▸ **Brief**
Set down every entry exactly as it stands, omitting any picture.

▸ **Records provided**

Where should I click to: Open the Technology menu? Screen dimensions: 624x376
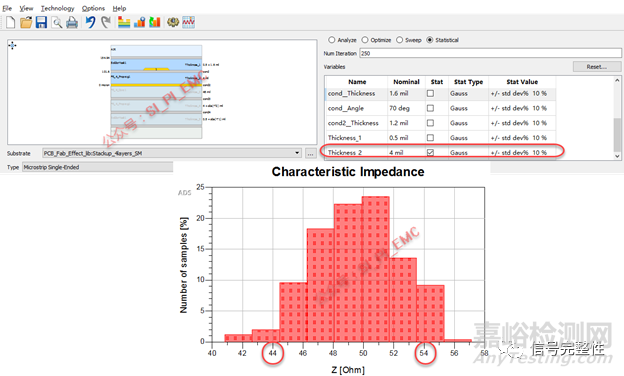[x=57, y=8]
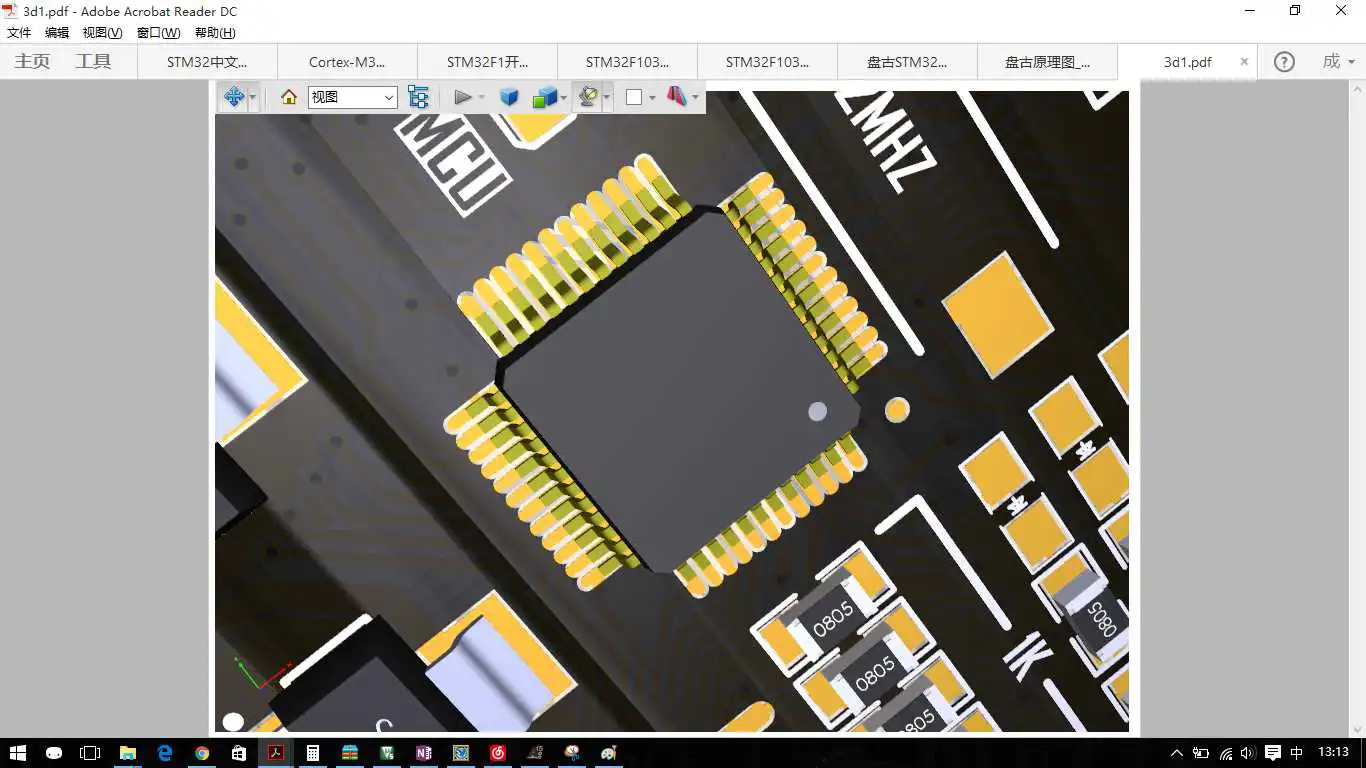Click the white background color swatch
Screen dimensions: 1366x768
click(634, 97)
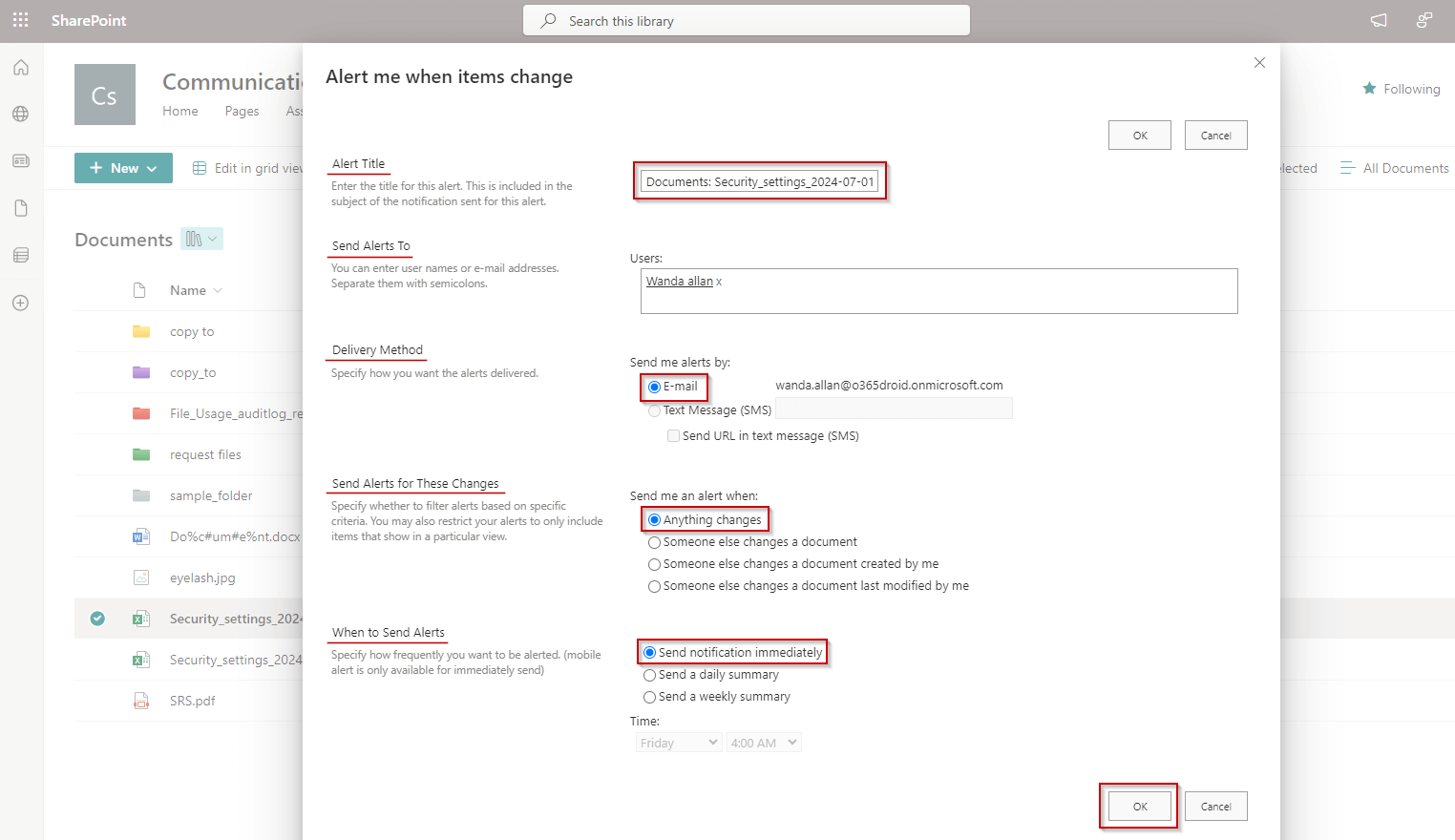Choose Send a weekly summary
Screen dimensions: 1455x840
(650, 697)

▸ **Final answer**
Where should I click to: Open the Technology menu? Screen dimensions: 624x376
[x=57, y=8]
Click the white background color swatch
Screen dimensions: 1366x768
click(634, 97)
Choose Send a weekly summary
Screen dimensions: 1455x840
(650, 697)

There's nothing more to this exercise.